## DIRECTION:
Rewrite every line of the listing below, requests included, and shift each coordinate in the answers by -73. Leave the pictures out.

## GIVEN INFORMATION:
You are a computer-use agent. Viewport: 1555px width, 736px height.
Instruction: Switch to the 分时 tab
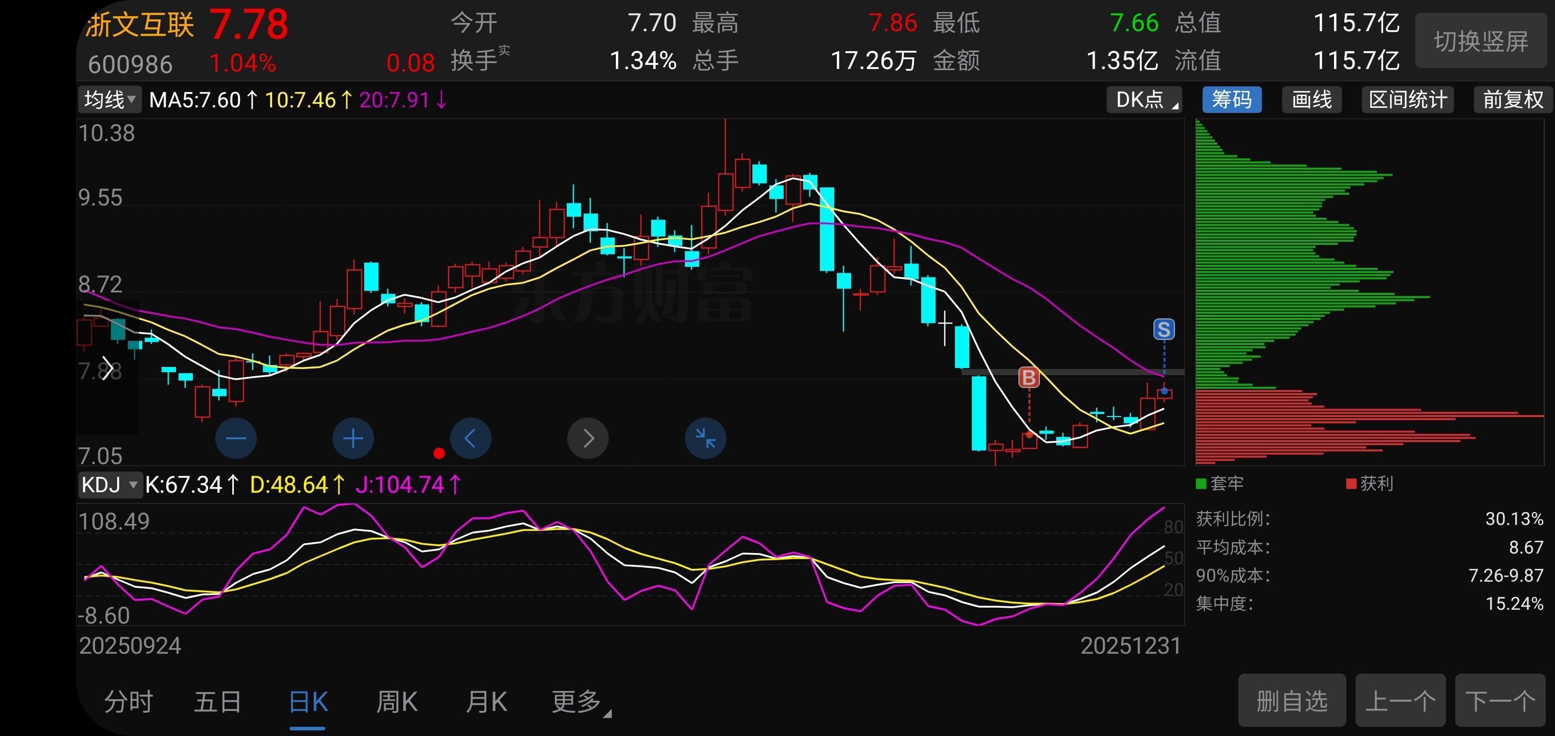(x=129, y=702)
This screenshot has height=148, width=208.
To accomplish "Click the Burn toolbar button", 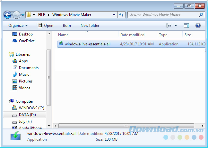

## SOLUTION FOR THIS TASK:
You are a computer-use agent. Viewport: 1555px width, 736px height.
Instruction: Switch to the 分时 tab
(x=56, y=629)
This screenshot has height=148, width=208.
To accomplish "Click the Burn toolbar button", 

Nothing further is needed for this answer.